In an effort to obtain even more user data, Facebook has secretly been paying users to install a “Facebook Research” VPN that tracks and records all of their phone and web activity.

A similar app from the company called Onavo Protect was banned by Apple in June and removed from its App Store in August.

Despite warnings from Apple, Facebook decided to bypass the App Store and continue to gather information on users through its Research app though this time the social network was found to be targeting the data of teenagers and young adults.

Since 2016, the company has paid users between ages 13 and 35 up to $20 per month (as well as referral fees) to sell their data and privacy by installing its now controversial app on iOS or Android. Facebook was able to skirt Apple’s stringent review policies by deploying its VPN app through beta testing services Applause, BetaBound and uTest.

Project Atlas

As a result of the controversy surrounding Onavo Protect, Facebook began to refer to its Research app as Project Atlas which it used to continue collecting user data in blatant disregard to Apple’s policies.

The company used beta testing services to recruit teens to its cause though the social network’s name was purposely left out. By agreeing to have data collected on the apps on their devices as well as their web history, users were given digital gift cards worth $20.

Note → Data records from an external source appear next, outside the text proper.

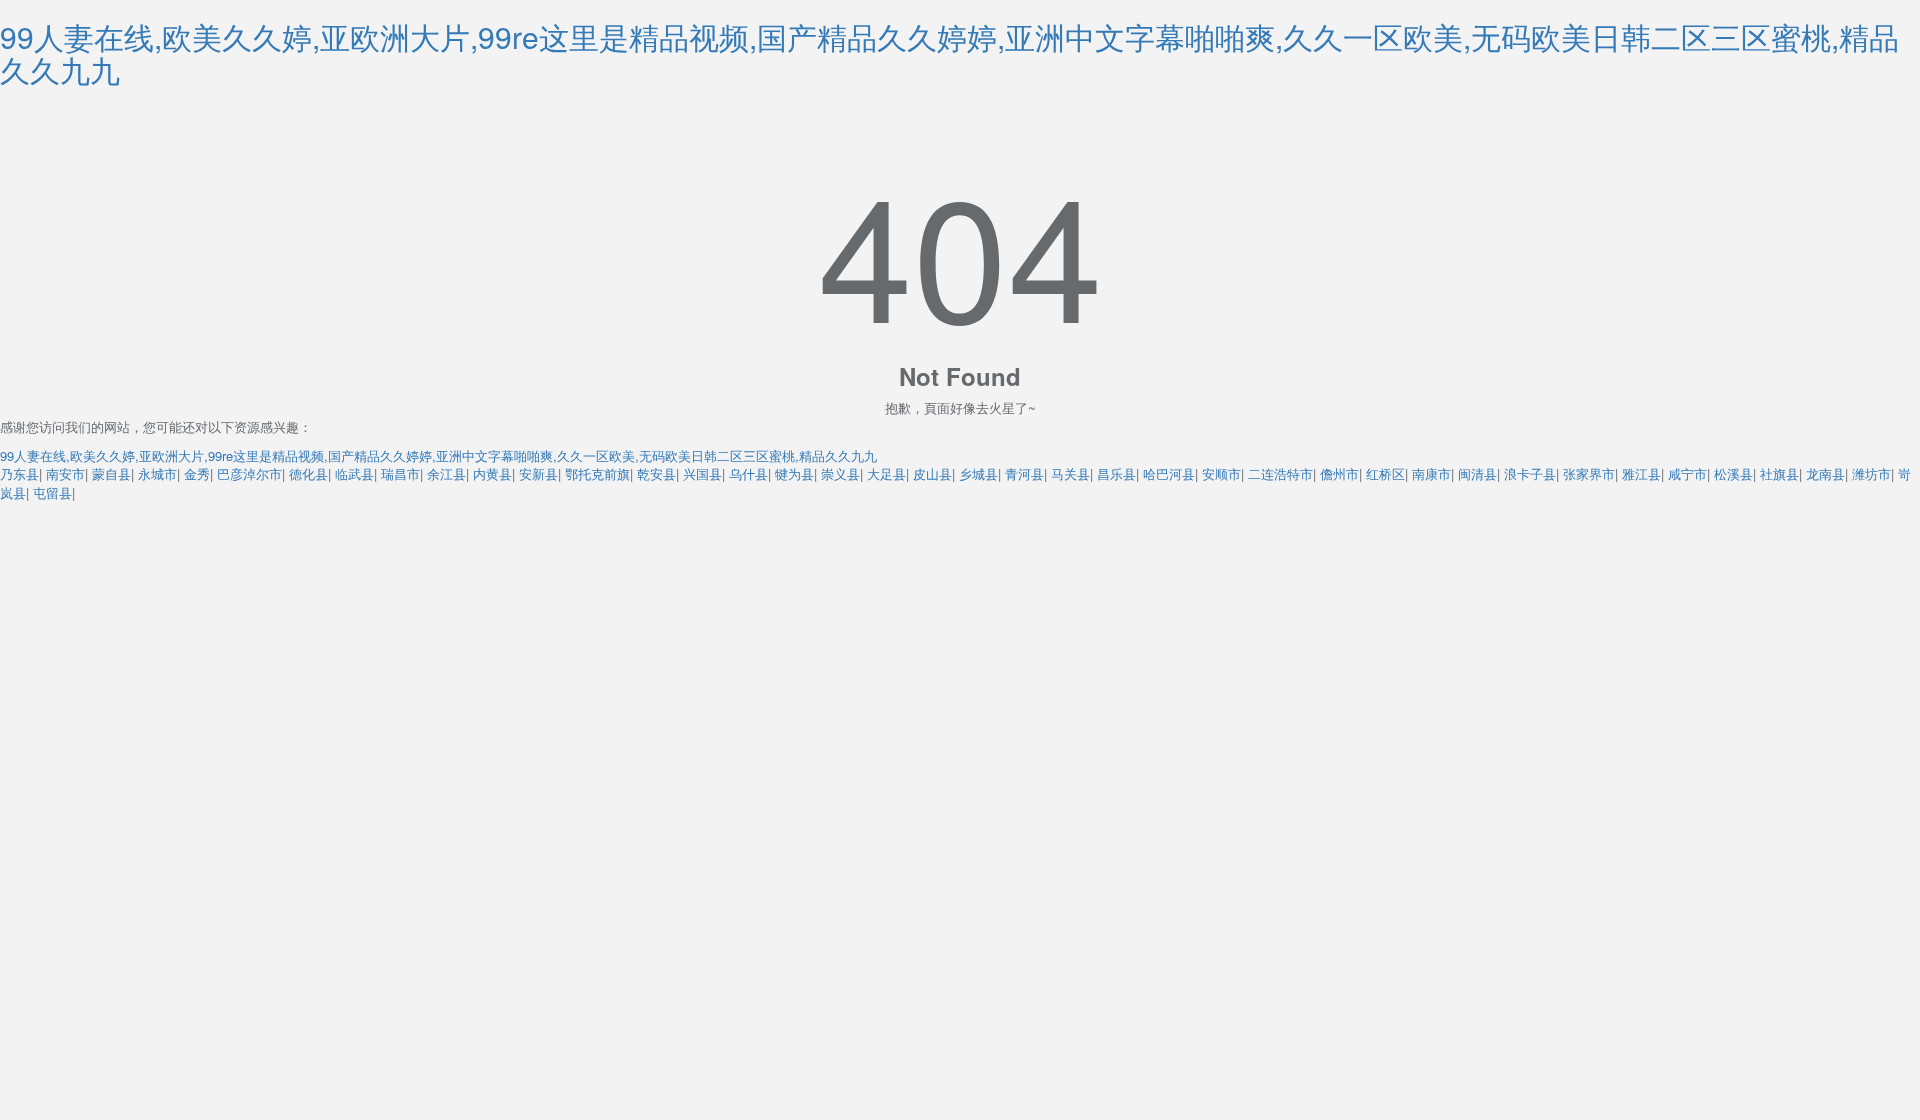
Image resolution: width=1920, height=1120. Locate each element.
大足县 (886, 473)
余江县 (446, 473)
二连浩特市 (1280, 473)
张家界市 (1589, 473)
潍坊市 (1871, 473)
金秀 (197, 473)
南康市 (1431, 473)
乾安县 (656, 473)
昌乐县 (1116, 473)
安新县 (538, 473)
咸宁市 (1687, 473)
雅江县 (1641, 473)
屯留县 (52, 492)
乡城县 (978, 473)
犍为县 (794, 473)
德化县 (308, 473)
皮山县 (932, 473)
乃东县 (19, 473)
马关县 (1070, 473)
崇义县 (840, 473)
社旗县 (1779, 473)
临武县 (354, 473)
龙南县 (1825, 473)
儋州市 (1339, 473)
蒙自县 (111, 473)
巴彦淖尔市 (249, 473)
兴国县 (702, 473)
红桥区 (1385, 473)
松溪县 (1733, 473)
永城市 (157, 473)
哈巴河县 (1169, 473)
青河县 (1024, 473)
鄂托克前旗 (597, 473)
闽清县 (1477, 473)
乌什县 (748, 473)
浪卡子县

Apple has its own beta testing service called TestFlight which requires apps to be reviewed by the company and participation is limited to 10,000 people. Facebook decided to avoid Apple’s service entirely to carry out its nefarious scheme.

The company’s VPN app required users to provide root access to their device and once this was done, they had to keep the VPN running and sending data to the social network to get paid.

At a time when Facebook is still dealing with last year’s Cambridge Analytica scandal, the last thing the company needs is even more negative exposure and being found out for stealthily harvesting data from teens could lead to even more users closing their accounts for good.